Interview Curator and collector Marcelle Joseph
She is also on the advisory board of Procreate Project, a London-based organisation devoted to supporting the professional development of contemporary artists who are also mothers, and collects artworks by female-identifying artists under the collecting partnership, GIRLPOWER Collection, and more generally as part of the Marcelle Joseph Collection.
Until 23 April, her collections are on public display for the first time in the UK in a travelling exhibition she co-curated at the Rugby Art Gallery & Museum.
THE WICK: Talk us through a typical Monday.
Marcelle Joseph: After either a morning yoga or spinning class, Mondays are an office day. As an independent curator, my office is in my home. I live quite peripatetically between two places in the UK – I divide up my week between being in London, running around to meetings with co-curators, studio visits with artists and seeing as much art in person, and being in Ascot behind my desk. Mondays are all about catching up on my emails, doing research for upcoming curatorial projects or checking out the next artist whose work I would like to acquire for either the GIRLPOWER Collection or my own collection. Mondays are also a time for reflection as I am on my own in Ascot as my husband is working in town and my children no longer live at home. After lunch, I try to spend some time outdoors. Luckily, I live near Swinley Forest and Windsor Great Park where there are excellent hiking trails, and forest bathing is one of my favourite things to do. Walking in nature is where I come up with my best ideas, whether it is the title of an upcoming exhibition or the lyric of a song I would like to use as an epigraph in an exhibition press release.
TW: Who is your personal Monday Muse?
MJ: As a curator whose academic specialisation is in feminist theory, I would have to choose the American gender theorist Judith Butler. I am reading a lot of her work for a 2023 exhibition I am co-curating with Becca Pelly-Fry at GIANT, a not-for-profit contemporary art space in the former Debenhams department store in Bournemouth. This exhibition will pair historic second-wave feminist artists with early-career contemporary artists. Like Butler, I am a big believer in the performative construction of gender identity, meaning that one’s learned performance of gendered behaviour such as femininity or masculinity is not natural but an act of sorts, a performance, one that is imposed upon us by normative heterosexuality.
TW: Are there any aspects of your life in law that influences your approach today and how did you pivot to being a curator?
MJ: As a trustee of Matt’s Gallery and Mimosa House, two London-based contemporary art spaces, I am using my skills as a former corporate lawyer on a daily basis. I sit on the financial committees of both institutions, given my skills gained from 11 years of reading and analysing financial statements before taking a corporate client public in an IPO. After over a decade of impossibly long hours and incessant corporate travel, I burned out on that lifestyle and also wanted to have children so I left the law.

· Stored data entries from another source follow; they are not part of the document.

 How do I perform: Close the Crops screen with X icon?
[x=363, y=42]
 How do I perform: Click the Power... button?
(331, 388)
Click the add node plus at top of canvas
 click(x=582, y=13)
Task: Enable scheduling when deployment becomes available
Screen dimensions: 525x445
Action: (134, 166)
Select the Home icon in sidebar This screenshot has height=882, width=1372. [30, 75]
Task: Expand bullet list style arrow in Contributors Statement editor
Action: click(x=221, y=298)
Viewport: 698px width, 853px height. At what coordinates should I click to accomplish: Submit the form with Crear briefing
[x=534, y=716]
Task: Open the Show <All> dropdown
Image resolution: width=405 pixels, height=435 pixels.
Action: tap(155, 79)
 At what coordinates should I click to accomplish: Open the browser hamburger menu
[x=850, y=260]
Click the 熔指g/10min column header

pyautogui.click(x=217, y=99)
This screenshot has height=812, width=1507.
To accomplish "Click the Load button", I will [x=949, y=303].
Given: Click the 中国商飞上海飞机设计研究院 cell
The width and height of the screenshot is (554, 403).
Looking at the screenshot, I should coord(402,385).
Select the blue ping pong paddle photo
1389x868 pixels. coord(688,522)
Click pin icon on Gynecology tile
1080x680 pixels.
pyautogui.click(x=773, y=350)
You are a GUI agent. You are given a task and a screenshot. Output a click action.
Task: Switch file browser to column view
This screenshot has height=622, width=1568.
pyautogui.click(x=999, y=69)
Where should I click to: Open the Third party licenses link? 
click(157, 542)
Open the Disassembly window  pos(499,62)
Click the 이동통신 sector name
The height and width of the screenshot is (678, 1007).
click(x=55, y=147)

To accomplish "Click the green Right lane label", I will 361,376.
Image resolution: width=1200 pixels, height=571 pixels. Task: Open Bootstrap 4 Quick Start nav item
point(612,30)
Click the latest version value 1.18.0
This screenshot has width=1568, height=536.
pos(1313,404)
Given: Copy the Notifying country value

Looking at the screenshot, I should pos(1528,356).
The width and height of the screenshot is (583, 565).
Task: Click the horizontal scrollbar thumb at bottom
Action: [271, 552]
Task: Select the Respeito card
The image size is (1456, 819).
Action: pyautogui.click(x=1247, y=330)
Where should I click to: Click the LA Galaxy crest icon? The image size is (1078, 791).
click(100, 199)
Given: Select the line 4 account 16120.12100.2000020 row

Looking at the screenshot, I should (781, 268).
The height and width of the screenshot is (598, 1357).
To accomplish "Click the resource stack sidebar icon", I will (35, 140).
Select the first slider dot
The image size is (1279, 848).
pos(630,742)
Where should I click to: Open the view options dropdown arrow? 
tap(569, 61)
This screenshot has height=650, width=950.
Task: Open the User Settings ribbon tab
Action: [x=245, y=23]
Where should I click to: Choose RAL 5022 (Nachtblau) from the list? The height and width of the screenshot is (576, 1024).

I have always been passionate about art as I took an Art History class at Cornell University as a lark with a friend and loved it so much, I ended up with a minor in Art History. After leaving my legal career, I went back to school to retrain, completing first a foundation course in Art Business at Christie’s London and later an MA in Art History at Birkbeck. In 2011, I set up Marcelle Joseph Projects. At first, it was very much DIY from finding a gallery to hire (you could do that in 2011 in Shoreditch – imagine!) to transporting the artwork from the artist’s studio to the gallery myself. Now, I only independently curate exhibitions for galleries and museums.
TW: What do you enjoy most about curation, and what makes for a brilliant exhibition?
MJ: The best bit of curating for me is working with living artists. I learn so much from the artists I work with as they are always at the forefront of the issues of the day. Studio visits are such important times to make new discoveries, whether it be a new artist or, more importantly, new lines of thought and enquiry. In terms of what makes a brilliant exhibition, it is a well-researched exhibition thematic and a group of cross-generational artists whose artworks are in lively dialogue and debate with each other in ways that the viewer had not already thought about or thought possible.